* **How to complete this task**: Give the data again in full, with every character unchanged.

* **Task input**:
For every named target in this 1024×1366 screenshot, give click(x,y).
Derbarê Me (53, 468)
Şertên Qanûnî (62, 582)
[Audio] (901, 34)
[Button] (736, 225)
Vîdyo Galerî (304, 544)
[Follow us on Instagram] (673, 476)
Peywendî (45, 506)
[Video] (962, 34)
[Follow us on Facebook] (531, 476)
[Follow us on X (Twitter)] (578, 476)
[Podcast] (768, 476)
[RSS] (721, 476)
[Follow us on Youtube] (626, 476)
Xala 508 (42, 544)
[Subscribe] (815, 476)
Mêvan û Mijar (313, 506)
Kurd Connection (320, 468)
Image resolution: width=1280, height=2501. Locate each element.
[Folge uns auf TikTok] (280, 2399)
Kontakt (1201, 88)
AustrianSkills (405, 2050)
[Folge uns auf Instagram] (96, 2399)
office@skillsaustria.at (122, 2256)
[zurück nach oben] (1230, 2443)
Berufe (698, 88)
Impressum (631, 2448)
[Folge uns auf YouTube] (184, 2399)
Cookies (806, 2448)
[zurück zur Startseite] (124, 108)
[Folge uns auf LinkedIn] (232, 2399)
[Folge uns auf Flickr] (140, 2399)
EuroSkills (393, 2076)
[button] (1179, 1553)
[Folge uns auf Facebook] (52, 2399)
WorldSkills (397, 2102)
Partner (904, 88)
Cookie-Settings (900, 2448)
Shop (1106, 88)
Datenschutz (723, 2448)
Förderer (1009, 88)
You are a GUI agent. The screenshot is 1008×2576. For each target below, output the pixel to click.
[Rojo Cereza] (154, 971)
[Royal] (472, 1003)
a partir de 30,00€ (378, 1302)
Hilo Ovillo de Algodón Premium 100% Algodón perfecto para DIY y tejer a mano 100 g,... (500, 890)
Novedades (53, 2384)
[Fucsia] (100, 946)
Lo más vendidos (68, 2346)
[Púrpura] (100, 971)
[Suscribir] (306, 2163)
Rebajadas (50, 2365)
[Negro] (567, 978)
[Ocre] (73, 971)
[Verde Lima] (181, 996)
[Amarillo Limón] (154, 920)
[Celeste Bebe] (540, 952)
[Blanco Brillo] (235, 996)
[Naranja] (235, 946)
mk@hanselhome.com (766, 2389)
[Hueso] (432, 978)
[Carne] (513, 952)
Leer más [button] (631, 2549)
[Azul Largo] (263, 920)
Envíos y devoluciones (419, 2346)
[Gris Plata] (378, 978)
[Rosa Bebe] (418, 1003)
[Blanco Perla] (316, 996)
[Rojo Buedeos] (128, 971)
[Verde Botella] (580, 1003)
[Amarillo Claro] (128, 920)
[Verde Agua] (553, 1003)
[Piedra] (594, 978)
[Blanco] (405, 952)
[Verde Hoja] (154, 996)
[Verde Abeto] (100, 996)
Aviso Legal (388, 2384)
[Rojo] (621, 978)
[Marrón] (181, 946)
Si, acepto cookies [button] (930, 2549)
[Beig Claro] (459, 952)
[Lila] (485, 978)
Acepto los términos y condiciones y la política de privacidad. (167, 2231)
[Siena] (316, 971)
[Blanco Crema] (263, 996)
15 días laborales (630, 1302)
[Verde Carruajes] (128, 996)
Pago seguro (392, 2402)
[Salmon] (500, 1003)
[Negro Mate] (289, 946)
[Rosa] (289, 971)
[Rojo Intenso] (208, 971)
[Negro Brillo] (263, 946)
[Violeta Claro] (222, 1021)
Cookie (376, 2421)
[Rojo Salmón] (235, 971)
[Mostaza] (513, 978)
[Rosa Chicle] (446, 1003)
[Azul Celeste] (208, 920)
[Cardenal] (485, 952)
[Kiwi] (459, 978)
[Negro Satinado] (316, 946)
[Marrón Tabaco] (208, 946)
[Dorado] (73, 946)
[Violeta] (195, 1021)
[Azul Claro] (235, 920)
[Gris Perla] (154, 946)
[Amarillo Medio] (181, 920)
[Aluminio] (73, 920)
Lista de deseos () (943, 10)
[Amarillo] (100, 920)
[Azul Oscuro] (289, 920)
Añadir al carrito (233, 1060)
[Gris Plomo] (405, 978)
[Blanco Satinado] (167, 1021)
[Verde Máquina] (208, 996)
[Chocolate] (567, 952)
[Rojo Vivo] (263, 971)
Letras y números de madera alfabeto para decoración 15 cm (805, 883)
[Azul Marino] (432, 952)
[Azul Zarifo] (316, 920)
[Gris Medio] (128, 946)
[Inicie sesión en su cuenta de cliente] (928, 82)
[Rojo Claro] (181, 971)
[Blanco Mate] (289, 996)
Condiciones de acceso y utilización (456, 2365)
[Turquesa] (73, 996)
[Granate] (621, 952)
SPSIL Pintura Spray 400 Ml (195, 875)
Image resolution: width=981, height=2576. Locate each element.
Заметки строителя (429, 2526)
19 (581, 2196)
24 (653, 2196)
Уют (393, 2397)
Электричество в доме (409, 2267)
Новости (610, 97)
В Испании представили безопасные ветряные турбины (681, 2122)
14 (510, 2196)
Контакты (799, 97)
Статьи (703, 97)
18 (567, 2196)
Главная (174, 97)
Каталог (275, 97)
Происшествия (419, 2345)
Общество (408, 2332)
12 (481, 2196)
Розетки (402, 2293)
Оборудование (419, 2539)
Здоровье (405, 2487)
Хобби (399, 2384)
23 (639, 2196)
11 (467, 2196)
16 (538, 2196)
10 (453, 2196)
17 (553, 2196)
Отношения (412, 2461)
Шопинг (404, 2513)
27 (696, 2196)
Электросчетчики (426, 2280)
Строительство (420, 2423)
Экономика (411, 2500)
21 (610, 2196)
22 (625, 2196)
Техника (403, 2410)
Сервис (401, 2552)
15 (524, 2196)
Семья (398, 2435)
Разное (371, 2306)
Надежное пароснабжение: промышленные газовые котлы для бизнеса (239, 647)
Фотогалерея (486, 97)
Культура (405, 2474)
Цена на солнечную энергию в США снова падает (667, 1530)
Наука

* **Output below**:
For every named target in this 1024×1366 screenshot, give click(x,y).
Derbarê Me (53, 468)
Şertên Qanûnî (62, 582)
[Audio] (901, 34)
[Button] (736, 225)
Vîdyo Galerî (304, 544)
[Follow us on Instagram] (673, 476)
Peywendî (45, 506)
[Video] (962, 34)
[Follow us on Facebook] (531, 476)
[Follow us on X (Twitter)] (578, 476)
[Podcast] (768, 476)
[RSS] (721, 476)
[Follow us on Youtube] (626, 476)
Xala 508 (42, 544)
[Subscribe] (815, 476)
Mêvan û Mijar (313, 506)
Kurd Connection (320, 468)
Image resolution: width=1280, height=2501. Locate each element.
[Folge uns auf TikTok] (280, 2399)
Kontakt (1201, 88)
AustrianSkills (405, 2050)
[Folge uns auf Instagram] (96, 2399)
office@skillsaustria.at (122, 2256)
[zurück nach oben] (1230, 2443)
Berufe (698, 88)
Impressum (631, 2448)
[Folge uns auf YouTube] (184, 2399)
Cookies (806, 2448)
[zurück zur Startseite] (124, 108)
[Folge uns auf LinkedIn] (232, 2399)
[Folge uns auf Flickr] (140, 2399)
EuroSkills (393, 2076)
[button] (1179, 1553)
[Folge uns auf Facebook] (52, 2399)
WorldSkills (397, 2102)
Partner (904, 88)
Cookie-Settings (900, 2448)
Shop (1106, 88)
Datenschutz (723, 2448)
Förderer (1009, 88)
You are a GUI agent. The screenshot is 1008×2576. For each target below, output the pixel to click.
[Rojo Cereza] (154, 971)
[Royal] (472, 1003)
a partir de 30,00€ (378, 1302)
Hilo Ovillo de Algodón Premium 100% Algodón perfecto para DIY y tejer a mano 100 g,... (500, 890)
Novedades (53, 2384)
[Fucsia] (100, 946)
Lo más vendidos (68, 2346)
[Púrpura] (100, 971)
[Suscribir] (306, 2163)
Rebajadas (50, 2365)
[Negro] (567, 978)
[Ocre] (73, 971)
[Verde Lima] (181, 996)
[Amarillo Limón] (154, 920)
[Celeste Bebe] (540, 952)
[Blanco Brillo] (235, 996)
[Naranja] (235, 946)
mk@hanselhome.com (766, 2389)
[Hueso] (432, 978)
[Carne] (513, 952)
Leer más [button] (631, 2549)
[Azul Largo] (263, 920)
Envíos y devoluciones (419, 2346)
[Gris Plata] (378, 978)
[Rosa Bebe] (418, 1003)
[Blanco Perla] (316, 996)
[Rojo Buedeos] (128, 971)
[Verde Botella] (580, 1003)
[Amarillo Claro] (128, 920)
[Verde Agua] (553, 1003)
[Piedra] (594, 978)
[Blanco] (405, 952)
[Verde Hoja] (154, 996)
[Verde Abeto] (100, 996)
Aviso Legal (388, 2384)
[Rojo] (621, 978)
[Marrón] (181, 946)
Si, acepto cookies [button] (930, 2549)
[Beig Claro] (459, 952)
[Lila] (485, 978)
Acepto los términos y condiciones y la política de privacidad. (167, 2231)
[Siena] (316, 971)
[Blanco Crema] (263, 996)
15 días laborales (630, 1302)
[Verde Carruajes] (128, 996)
Pago seguro (392, 2402)
[Salmon] (500, 1003)
[Negro Mate] (289, 946)
[Rosa] (289, 971)
[Rojo Intenso] (208, 971)
[Negro Brillo] (263, 946)
[Violeta Claro] (222, 1021)
Cookie (376, 2421)
[Rojo Salmón] (235, 971)
[Mostaza] (513, 978)
[Rosa Chicle] (446, 1003)
[Azul Celeste] (208, 920)
[Cardenal] (485, 952)
[Kiwi] (459, 978)
[Negro Satinado] (316, 946)
[Marrón Tabaco] (208, 946)
[Dorado] (73, 946)
[Violeta] (195, 1021)
[Azul Claro] (235, 920)
[Gris Perla] (154, 946)
[Amarillo Medio] (181, 920)
[Aluminio] (73, 920)
Lista de deseos () (943, 10)
[Amarillo] (100, 920)
[Azul Oscuro] (289, 920)
Añadir al carrito (233, 1060)
[Gris Plomo] (405, 978)
[Blanco Satinado] (167, 1021)
[Verde Máquina] (208, 996)
[Chocolate] (567, 952)
[Rojo Vivo] (263, 971)
Letras y números de madera alfabeto para decoración 15 cm (805, 883)
[Azul Marino] (432, 952)
[Azul Zarifo] (316, 920)
[Gris Medio] (128, 946)
[Inicie sesión en su cuenta de cliente] (928, 82)
[Rojo Claro] (181, 971)
[Blanco Mate] (289, 996)
Condiciones de acceso y utilización (456, 2365)
[Turquesa] (73, 996)
[Granate] (621, 952)
SPSIL Pintura Spray 400 Ml (195, 875)
Image resolution: width=981, height=2576. Locate each element.
Заметки строителя (429, 2526)
19 (581, 2196)
24 (653, 2196)
Уют (393, 2397)
Электричество в доме (409, 2267)
Новости (610, 97)
В Испании представили безопасные ветряные турбины (681, 2122)
14 (510, 2196)
Контакты (799, 97)
Статьи (703, 97)
18 (567, 2196)
Главная (174, 97)
Каталог (275, 97)
Происшествия (419, 2345)
Общество (408, 2332)
12 (481, 2196)
Розетки (402, 2293)
Оборудование (419, 2539)
Здоровье (405, 2487)
Хобби (399, 2384)
23 (639, 2196)
11 (467, 2196)
16 (538, 2196)
10 (453, 2196)
17 (553, 2196)
Отношения (412, 2461)
Шопинг (404, 2513)
27 (696, 2196)
Электросчетчики (426, 2280)
Строительство (420, 2423)
Экономика (411, 2500)
21 (610, 2196)
22 (625, 2196)
Техника (403, 2410)
Сервис (401, 2552)
15 (524, 2196)
Семья (398, 2435)
Разное (371, 2306)
Надежное пароснабжение: промышленные газовые котлы для бизнеса (239, 647)
Фотогалерея (486, 97)
Культура (405, 2474)
Цена на солнечную энергию в США снова падает (667, 1530)
Наука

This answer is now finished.